Unbemerkt schlittert er langsam im das konspiratives Dreieck um die British High Commission, die kenianische Regierung und einem internationalen Pharmakonzern, der die hilflos-unterversorgten Bewohner Kibera, eines der größten Slums Afrikas, in der die HIV-Rate noch höher ist, als in der Hauptstadt selbst, für seine infamen Machenschaften instrumentalisiert. Wer nun gelangweilt das Handtuch werfen möchte, in der Erwartung, „Der ewige Gärtner“ wäre wieder eine dieser obligatorischen Polit-Sülzen, die das von Müllbergen zugeschüttete Elend zelebriert, der täuscht sich. Das ernüchternde Elend Kiberas, welches für Meirelles den erschreckendsten Anblick seines Lebens bereithielt, dient dem Film vor allem als Repräsentation ethnischer Identitäten, von der induktiven Grundierung der westlichen Kolonialpolitik nimmt Jeffrey Caine, der den gleichnamigen Roman von John le Carré adaptierte, geflissentlich Abstand, was letztlich auch zu dem Punkt führt, dass „Der ewige Gärtner“ mehr über den Westen als über die verehrende Situation Afrikas vermittelt. Die Stärken des Filmes aber liegen ohnehin woanders.
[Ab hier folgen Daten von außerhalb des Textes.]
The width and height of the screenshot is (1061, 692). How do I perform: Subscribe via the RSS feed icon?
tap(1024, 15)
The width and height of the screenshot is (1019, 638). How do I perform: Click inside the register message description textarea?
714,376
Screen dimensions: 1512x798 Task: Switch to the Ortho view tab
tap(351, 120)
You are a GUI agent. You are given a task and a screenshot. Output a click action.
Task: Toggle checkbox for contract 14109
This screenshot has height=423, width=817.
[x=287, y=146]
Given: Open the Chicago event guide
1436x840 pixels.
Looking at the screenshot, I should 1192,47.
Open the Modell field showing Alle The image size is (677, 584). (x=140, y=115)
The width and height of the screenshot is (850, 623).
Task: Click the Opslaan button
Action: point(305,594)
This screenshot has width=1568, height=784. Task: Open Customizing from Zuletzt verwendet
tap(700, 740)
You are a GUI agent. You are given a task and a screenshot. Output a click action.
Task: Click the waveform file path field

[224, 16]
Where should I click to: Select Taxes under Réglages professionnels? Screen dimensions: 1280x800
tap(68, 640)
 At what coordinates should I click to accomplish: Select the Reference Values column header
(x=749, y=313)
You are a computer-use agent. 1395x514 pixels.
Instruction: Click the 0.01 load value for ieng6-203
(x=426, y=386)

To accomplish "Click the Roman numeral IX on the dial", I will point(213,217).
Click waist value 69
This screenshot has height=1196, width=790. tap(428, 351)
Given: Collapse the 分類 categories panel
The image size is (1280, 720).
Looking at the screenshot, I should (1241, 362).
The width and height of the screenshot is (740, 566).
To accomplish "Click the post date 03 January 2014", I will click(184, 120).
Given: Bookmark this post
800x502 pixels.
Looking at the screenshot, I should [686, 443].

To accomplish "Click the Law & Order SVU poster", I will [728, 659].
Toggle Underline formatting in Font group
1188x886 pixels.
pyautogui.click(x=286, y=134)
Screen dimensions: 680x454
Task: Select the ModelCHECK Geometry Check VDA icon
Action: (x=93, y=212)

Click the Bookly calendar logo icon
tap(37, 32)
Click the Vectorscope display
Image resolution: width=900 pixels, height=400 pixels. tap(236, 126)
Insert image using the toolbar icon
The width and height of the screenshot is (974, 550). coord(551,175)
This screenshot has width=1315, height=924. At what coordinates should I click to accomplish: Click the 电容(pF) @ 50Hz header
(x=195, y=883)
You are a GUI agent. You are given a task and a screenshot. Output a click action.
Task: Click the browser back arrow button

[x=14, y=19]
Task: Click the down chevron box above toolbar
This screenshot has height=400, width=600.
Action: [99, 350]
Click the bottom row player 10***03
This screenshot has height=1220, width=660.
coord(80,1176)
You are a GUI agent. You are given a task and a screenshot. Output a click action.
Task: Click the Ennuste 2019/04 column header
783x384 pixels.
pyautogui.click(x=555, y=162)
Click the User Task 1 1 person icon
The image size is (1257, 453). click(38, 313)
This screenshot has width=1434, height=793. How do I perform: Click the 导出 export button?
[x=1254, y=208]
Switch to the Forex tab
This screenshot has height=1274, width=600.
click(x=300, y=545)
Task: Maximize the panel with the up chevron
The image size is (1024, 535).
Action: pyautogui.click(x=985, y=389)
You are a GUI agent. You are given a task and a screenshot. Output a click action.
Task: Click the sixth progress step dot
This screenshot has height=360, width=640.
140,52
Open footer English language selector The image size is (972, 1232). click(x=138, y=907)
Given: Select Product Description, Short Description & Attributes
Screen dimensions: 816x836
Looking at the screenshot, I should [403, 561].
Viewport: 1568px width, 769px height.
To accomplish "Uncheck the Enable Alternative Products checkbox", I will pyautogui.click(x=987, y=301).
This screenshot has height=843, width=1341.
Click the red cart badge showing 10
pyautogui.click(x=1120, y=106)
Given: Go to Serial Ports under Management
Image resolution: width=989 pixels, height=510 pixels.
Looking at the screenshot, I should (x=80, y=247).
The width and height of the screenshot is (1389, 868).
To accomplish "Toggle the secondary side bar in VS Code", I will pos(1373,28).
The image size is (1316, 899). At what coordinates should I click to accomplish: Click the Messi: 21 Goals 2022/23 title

Die politisch kontroversen Vorgänge dienen als erschütternder Rahmen, „Der ewige Gärtner“ justiert seinen Fokus auf dem gefassten Staatsdiener Justin Quayle, der nach Antworten auf den Tod seiner Frau giert und durch seine Odyssee ein Ventil findet, seine regressive Trauer zu entfesseln. Die Präsenz des Todes ist in „Der ewige Gärtner“ ubiquitär, überall lauert er, wartet darauf, seine eisigen Finger auszustrecken, während Justin in körnig-ruhelosen Bildern näher zu seiner Frau findet, sich mit ihrem Wesen auseinandersetzt und ihre intrinsischen Antriebe versteht, als es ihm in Lebzeiten jemals möglich gewesen wäre. Das mag pathetisch klingen, ist in „Der ewige Gärtner“ aber mit einem selbstverständlichen Naturalismus verknüpft, der all die Regungen und Handlungen seitens Justin ehrlich, nachvollziehbar und gleichermaßen tieftraurig erscheinen lässt. „Der ewige Gärtner“ ist noch Kino, das Emotionen ohne Manipulationsmechanik weckt, das keinen Retrotencharakter pflegt und sich darüber hinaus sogar erlauben kann, die Liebe über Zeit und Raum zu stellen, ohne in Larmoyanz zu versinken.
Nicht zuletzt ist das der brillanten Darbietung seitens Ralph Fiennes zu verdanken, der so pointiert agiert, dass man ihn am liebsten mit Auszeichnungen überschüttet gesehen hätte.